UM NÃO-EVENTO TELEVISIVO
São Paulo e Juventus numa tarde de domingo

Na tarde do último domingo (14/3) a Rede Globo exibiu a partida São Paulo x Juventus pelo campeonato paulista. Tinha tudo para ser – e de certa forma foi – um jogo dos mais modorrentos. Já o espetáculo apresentado pelo canal de TV passou longe disso, se revelando um dos momentos de maior estranhamento na TV recente. Um pouco de contexto para o leitor que não acompanha futebol: tratava-se da última rodada da primeira fase do campeonato paulista, e num outro lugar o Corinthians fazia um jogo para escapar do rebaixamento (luta que travava exatamente contra o time do Juventus). A Globo originalmente havia programado a partida do Corinthians, como de praxe, mas voltou atrás depois que a diretoria do clube barrou a transmissão do jogo. Oficialmente para atrair torcedores ao estádio, extra-oficialmente, segundo a imprensa esportiva, para garantir que com a transmissão da outra partida, o São Paulo não fizesse corpo mole.

A coisa já começa interessante aí, pelo credo de que a transmissão de TV fosse coagir os jogadores do São Paulo a se empenhar no jogo, que para eles não valia nada. Ninguém quer fazer feio diante das câmeras de TV, elas decerto têm um certo valor intimidador para os jogadores, mas se essa era a idéia da diretoria corinthiana, não correu tudo a contento. As câmeras fizeram os jogadores do São Paulo se esforçarem por 45 minutos, é verdade, mas dada a natureza da transmissão do canal de TV nem isso teria sido necessário. Porque São Paulo x Juventus foi um não-evento televisivo. Se é norma da televisão, ao apresentar um evento ao vivo, procurar torná-lo um espetáculo tão grande quanto possível, a transmissão da Globo fez o caminho inverso. Isto porque, da forma como foi transmitido, nada no jogo efetivamente importava.

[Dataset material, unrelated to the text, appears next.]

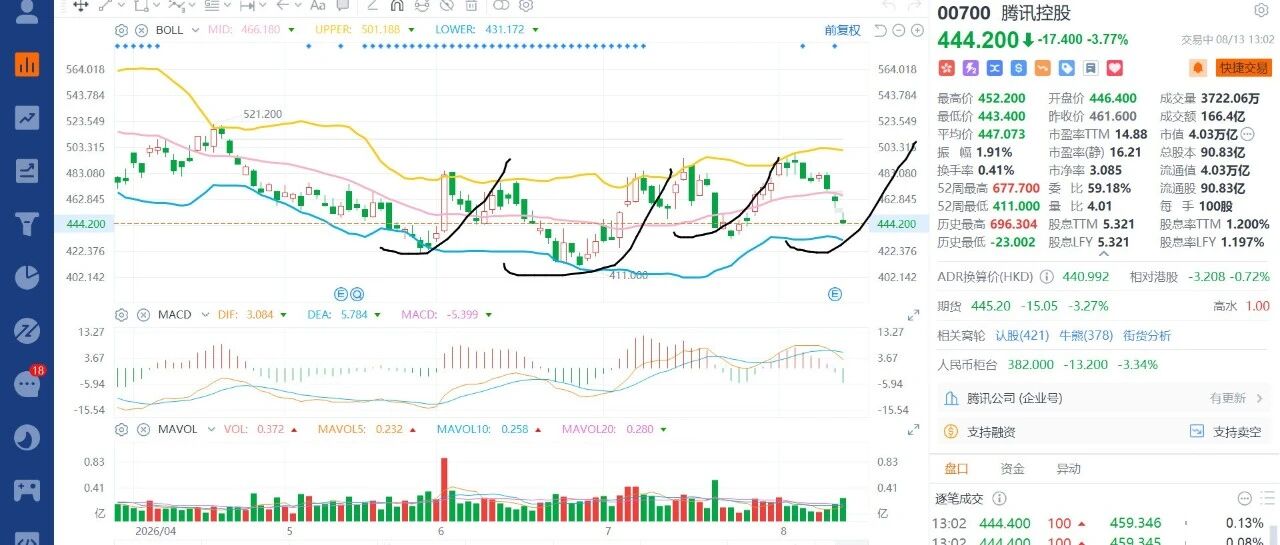Click the orange price alert bell icon
The width and height of the screenshot is (1280, 545).
1197,68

Bem distante do que gostaria a diretoria corinthiana, a transmissão de São Paulo x Juventus foi um massacre da imagem. Um exercício de esvaziamento do seu significado. O jogo se revelou de quase nulo interesse por quem o transmitia. O evento televisivo espetacular existiu naquela tarde, mas em outro lugar. Poucas vezes se viu a televisão dando tanto destaque ao fora de quadro. Só ele importava. A transmissão só ganhava vida com os flashes do outro jogo, que se davam a cada jogada de perigo que lá ocorria, e mesmo outras que só justificariam as inclusões num destes clipes de melhores momentos numa partida bem ruim. De acordo com amigos que efetivamente viram o outro jogo pela Sportv fora mesmo uma partida ruim, mas a transmissão da Globo não escondia seu entusiasmo por ele. Afinal, este jogo sim tinha de ser espetacular.

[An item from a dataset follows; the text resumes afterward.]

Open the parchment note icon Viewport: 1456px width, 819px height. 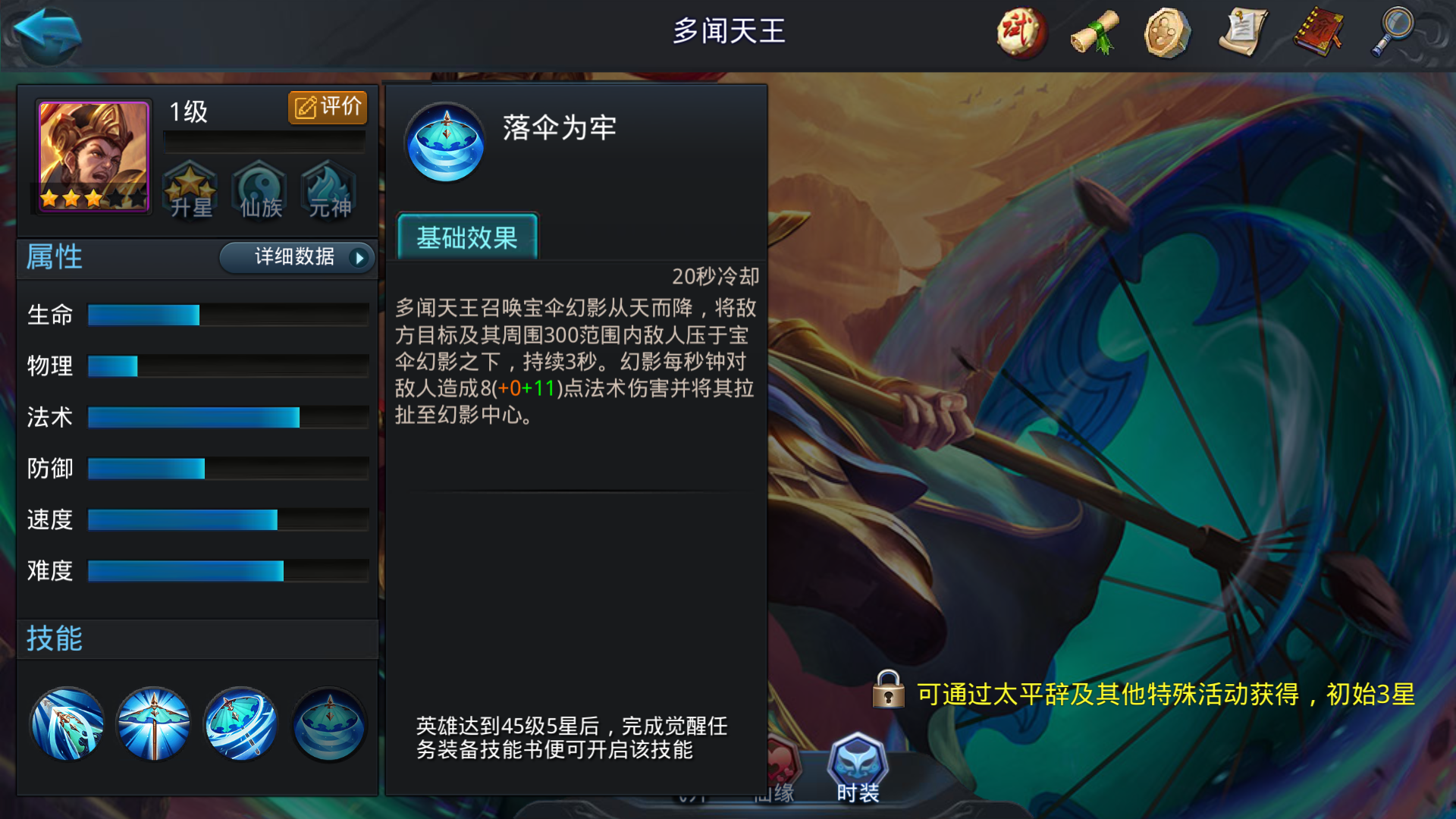point(1243,33)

Em campo, os 22 jogadores correm de um lado para outro, mas parecem os únicos (salvo os poucos torcedores da Juventus) interessados na partida. Até os comentaristas e o narrador da Globo só conseguiam discuti-la em relação a outra imagem que não víamos (a do outro jogo, um jogo virtualmente exibido); só assim as imagens que víamos pareceram poder ser legitimizadas. Seu interesse só existia via filtro. Até quando assistíamos a torcedores acompanhado o jogo junto ao tradicional radinho de pilha, a informação que recebíamos da TV é de que eles estavam ouvindo a partida do Corinthians.

À luz de sua apresentação televisiva, São Paulo 2x1 Juventus, apesar da evidência das imagens, parece nunca ter acontecido.